Publicado: 23.09.2019
Esperar, esperar, esperar... Después de hacer el check-out en Ekaterimburgo, no tuvimos ninguna oportunidad de dejar nuestro equipaje y las compras grandes para el próximo viaje en tren en ningún lugar, así que nos sentamos durante seis horas en un bistró ruso esperando nuestro tren hacia Mongolia. Al subir al tren, tropezamos con Sergej y Bortsch, dos tipos grandes y corpulentos que anteriormente sirvieron en el ejército, lo que encajaba bien con su apariencia latente de agresividad y su aspecto extremadamente frío. Sin embargo, después de un apretón de manos acorde con su estatura y su trasfondo profesional, resultó que los dos eran osos rusos de buen corazón, con los que rápidamente congeniamos. Como era de esperar, para dormir (y en otras ocasiones también) se sacó el vodka de debajo de la almohada y se guardó rápidamente, ya que en Rusia está prohibido beber en público en la calle o en lugares públicos. Por ello, el vodka a menudo se transfiere a botellas de plástico y se consume de manera discreta en lugar de agua. Tom y yo no tomamos muy en serio la prohibición de alcohol en lugares públicos hasta que fuimos regañados en ruso por policías en el tren, ante lo cual, por supuesto, interpretamos el papel de turistas sorprendidos que no entienden ruso, lo que llevó a que los policías cerraran la puerta del compartimento murmurando según nuestra interpretación. Los dos osos, Sergej y Bortsch, estaban encantados de ayudarnos a comunicarnos con el personal del tren y nos ofrecían constantemente 'agua', galletas y lo que más había gratis en el tren.
Durante la conversación con Sergej, quien solo hablaba ruso y venía de Nowosibirsk, le preguntamos qué podíamos hacer o ver en Nowosibirsk, nuestro próximo destino. Sergej tuvo que pensar en esta pregunta durante hora y media y finalmente respondió: tenemos un zoológico.
No quiero ni siquiera hacer el esfuerzo de describir Nowosibirsk, sino que prefiero dejar que esta reacción de Sergej hable por sí misma, porque incluso después de una larga deliberación con un ruso que subió al tren (que también vive en Nowosibirsk), ninguno de los dos pudo darnos un mejor consejo que salir a tomar una cerveza, lo cual no estaba tan lejos de nuestra intención.
Al llegar a Nowosibirsk, llegamos a un edificio de la estación que tenía un color verde turquesa que parece que a los rusos les encanta; personalmente, asocio mucho más ese color con batas de hospital. Desde allí, Sergej nos acompañó hasta el metro, después de lo cual tomamos el autobús hacia Schanna (o traducido como 'Janna'), la amable rusa de edad avanzada (según los estándares alemanes), que sería nuestra anfitriona durante los próximos días. Al llegar, hubo una breve confusión, ya que la habitación que habíamos reservado no contaba con dos camas como en las fotos y que sería de uso exclusivo para nosotros, sino que en cambio tenía tres literas y era utilizada por varias personas. Después de que se hiciera mención de dos chicas más de nuestra edad que vivirían allí, pronto llegó su padre y poco después una pareja mongola.
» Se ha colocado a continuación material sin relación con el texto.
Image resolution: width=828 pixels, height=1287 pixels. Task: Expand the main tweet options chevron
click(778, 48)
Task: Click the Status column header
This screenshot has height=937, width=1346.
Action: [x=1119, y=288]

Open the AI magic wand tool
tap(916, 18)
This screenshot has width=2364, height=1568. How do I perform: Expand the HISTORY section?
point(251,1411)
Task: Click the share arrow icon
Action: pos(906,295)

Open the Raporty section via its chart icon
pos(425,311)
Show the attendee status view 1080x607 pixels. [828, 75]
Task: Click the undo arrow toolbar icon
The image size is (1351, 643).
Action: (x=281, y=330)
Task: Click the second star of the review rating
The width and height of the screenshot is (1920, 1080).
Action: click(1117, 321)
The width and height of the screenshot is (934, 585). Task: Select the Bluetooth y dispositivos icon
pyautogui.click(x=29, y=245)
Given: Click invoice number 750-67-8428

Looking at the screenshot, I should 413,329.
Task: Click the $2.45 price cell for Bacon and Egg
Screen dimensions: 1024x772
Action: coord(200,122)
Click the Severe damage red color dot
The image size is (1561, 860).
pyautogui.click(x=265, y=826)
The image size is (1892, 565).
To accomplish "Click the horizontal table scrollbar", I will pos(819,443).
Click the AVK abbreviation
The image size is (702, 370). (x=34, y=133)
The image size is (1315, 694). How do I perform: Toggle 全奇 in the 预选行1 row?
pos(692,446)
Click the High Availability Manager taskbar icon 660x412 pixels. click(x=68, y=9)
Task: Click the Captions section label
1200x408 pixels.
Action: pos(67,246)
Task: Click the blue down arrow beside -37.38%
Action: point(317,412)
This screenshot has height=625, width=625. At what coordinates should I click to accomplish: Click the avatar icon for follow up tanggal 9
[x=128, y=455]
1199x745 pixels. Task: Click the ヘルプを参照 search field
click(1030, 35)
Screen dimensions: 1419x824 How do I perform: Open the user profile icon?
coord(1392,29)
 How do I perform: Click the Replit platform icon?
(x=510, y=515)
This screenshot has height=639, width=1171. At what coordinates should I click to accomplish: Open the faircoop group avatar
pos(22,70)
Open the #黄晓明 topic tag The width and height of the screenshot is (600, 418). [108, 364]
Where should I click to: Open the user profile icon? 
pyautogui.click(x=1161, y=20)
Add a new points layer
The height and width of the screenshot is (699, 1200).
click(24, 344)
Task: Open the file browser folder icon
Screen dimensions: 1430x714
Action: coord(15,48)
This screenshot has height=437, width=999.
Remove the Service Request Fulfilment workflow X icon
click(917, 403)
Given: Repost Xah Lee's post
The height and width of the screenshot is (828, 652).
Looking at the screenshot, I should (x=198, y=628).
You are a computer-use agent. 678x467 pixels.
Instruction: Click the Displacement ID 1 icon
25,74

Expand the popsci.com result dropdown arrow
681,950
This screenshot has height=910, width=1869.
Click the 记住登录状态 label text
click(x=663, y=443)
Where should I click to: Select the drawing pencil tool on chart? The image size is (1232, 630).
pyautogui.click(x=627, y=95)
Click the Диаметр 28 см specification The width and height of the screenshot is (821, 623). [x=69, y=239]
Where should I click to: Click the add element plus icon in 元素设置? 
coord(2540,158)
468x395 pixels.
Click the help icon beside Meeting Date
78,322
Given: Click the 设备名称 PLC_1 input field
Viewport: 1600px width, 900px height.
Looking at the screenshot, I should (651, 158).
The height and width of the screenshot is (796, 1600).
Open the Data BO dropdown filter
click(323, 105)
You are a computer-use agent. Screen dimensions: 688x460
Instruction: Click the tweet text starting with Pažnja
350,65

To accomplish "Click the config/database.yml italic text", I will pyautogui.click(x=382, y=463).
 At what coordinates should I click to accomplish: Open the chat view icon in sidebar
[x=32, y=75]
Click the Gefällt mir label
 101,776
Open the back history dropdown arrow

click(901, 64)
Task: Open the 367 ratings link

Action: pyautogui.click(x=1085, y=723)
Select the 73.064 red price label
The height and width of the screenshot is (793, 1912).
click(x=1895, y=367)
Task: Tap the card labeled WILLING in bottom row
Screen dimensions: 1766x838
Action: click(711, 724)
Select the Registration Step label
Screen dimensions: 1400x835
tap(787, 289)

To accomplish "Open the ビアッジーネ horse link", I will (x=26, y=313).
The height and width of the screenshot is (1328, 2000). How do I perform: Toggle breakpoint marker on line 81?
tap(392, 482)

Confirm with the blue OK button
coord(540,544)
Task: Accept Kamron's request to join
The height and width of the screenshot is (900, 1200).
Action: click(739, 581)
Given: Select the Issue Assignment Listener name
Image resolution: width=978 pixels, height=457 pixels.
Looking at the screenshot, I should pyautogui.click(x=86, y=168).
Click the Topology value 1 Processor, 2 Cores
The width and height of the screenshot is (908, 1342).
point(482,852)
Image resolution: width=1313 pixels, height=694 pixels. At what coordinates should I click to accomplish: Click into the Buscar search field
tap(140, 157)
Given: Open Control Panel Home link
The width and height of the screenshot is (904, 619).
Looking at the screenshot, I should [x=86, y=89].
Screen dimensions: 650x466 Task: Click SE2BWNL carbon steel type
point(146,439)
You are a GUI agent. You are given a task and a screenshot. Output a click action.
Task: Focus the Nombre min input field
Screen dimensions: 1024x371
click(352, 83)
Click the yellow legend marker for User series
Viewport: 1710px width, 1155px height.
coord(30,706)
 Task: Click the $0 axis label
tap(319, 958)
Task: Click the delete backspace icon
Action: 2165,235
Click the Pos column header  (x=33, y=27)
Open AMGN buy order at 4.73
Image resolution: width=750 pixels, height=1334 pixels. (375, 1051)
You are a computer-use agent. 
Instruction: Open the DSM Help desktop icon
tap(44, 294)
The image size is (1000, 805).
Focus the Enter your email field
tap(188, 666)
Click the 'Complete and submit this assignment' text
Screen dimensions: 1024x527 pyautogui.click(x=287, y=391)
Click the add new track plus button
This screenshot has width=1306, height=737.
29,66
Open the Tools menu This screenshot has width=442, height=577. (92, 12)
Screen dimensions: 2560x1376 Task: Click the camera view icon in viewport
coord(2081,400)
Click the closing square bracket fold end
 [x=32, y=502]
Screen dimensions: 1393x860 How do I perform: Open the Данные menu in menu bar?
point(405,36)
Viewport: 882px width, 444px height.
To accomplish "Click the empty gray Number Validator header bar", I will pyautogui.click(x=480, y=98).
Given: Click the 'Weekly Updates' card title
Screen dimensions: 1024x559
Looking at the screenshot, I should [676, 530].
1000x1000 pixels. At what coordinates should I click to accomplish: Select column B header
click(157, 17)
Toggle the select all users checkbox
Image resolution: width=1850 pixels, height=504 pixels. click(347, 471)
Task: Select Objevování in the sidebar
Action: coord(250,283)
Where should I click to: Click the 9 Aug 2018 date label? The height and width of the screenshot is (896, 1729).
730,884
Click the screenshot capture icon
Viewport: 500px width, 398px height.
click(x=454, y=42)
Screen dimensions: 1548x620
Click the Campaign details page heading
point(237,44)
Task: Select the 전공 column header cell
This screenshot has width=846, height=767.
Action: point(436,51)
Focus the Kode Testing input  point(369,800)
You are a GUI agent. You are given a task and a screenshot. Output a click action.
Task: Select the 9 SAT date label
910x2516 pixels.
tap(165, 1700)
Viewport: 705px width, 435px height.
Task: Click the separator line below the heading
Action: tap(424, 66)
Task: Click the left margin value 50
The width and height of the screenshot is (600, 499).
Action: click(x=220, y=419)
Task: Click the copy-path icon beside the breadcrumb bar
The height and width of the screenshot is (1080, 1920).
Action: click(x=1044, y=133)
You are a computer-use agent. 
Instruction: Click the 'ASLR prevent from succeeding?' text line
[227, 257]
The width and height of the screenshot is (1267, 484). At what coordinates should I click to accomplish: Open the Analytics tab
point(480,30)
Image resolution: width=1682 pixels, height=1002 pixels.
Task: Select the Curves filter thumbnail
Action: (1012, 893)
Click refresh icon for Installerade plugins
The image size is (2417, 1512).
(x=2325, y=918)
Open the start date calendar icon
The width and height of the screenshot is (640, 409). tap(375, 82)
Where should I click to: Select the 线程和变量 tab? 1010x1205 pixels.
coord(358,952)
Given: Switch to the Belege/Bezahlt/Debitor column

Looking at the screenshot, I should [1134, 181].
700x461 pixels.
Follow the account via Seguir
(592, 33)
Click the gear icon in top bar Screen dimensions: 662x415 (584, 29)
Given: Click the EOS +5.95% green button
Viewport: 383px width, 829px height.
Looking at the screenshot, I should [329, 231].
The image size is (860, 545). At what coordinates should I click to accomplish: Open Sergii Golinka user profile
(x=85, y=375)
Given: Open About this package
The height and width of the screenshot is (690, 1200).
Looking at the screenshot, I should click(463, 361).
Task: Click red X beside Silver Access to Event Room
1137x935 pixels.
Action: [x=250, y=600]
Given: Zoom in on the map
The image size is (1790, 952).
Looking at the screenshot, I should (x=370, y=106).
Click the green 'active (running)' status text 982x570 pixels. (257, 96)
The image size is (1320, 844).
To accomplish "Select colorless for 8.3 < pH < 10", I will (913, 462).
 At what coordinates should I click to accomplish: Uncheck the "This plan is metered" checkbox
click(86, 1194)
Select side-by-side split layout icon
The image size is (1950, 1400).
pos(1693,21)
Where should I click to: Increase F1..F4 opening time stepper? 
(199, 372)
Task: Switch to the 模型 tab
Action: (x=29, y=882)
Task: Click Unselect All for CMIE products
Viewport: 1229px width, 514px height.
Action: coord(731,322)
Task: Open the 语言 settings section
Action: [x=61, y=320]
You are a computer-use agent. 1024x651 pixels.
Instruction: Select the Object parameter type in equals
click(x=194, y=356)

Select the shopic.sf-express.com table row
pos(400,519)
Por la noche, conocimos al perro de Schanna, los gatos y otros habitantes (humanos). Luego, dado que era mi cumpleaños, Schanna nos obsequió con unos vasos de vodka y un cuenco de borscht, una sopa típica rusa. Más tarde salimos a seguir celebrando mi cumpleaños y nuestra viaje, y dejamos que el día - o la noche - terminara con una o dos cervezas.
En los días siguientes, generalmente desayunamos y cenamos con Schanna, quien nos preparó comidas por 100 rublos (aproximadamente 1,4 €) por comida – comida típica rusa y muy sabrosa.
Nowosibirsk no resultó ser tan aburrido como se había pensado inicialmente. Aunque la ciudad no es especialmente pintoresca aparte del edificio del teatro, hay algunos buenos restaurantes y bares. Visitamos el zoológico mencionado anteriormente, que era cinco veces más grande que el zoológico Hagenbecks en Hamburgo y que podía deslumbrar con su variedad de especies (especialmente aquellas que se encuentran en la lista roja). En nuestro último día en Nowosibirsk, salimos de la ciudad y pasamos el día en la playa del Oka, disfrutando del sol y del río a 34 grados. Como el autobús que debíamos tomar para regresar a la ciudad (a diferencia de todos los demás autobuses hasta ahora) solo aceptaba efectivo y no tarjetas, preguntamos en una gasolinera dónde estaba el siguiente cajero automático, momento en el cual un físico nuclear que acababa de llenar el tanque se ofreció a llevarnos al pueblo más cercano. Aceptamos agradecidos esa oferta y así obtuvimos efectivo y, finalmente, llegamos a casa.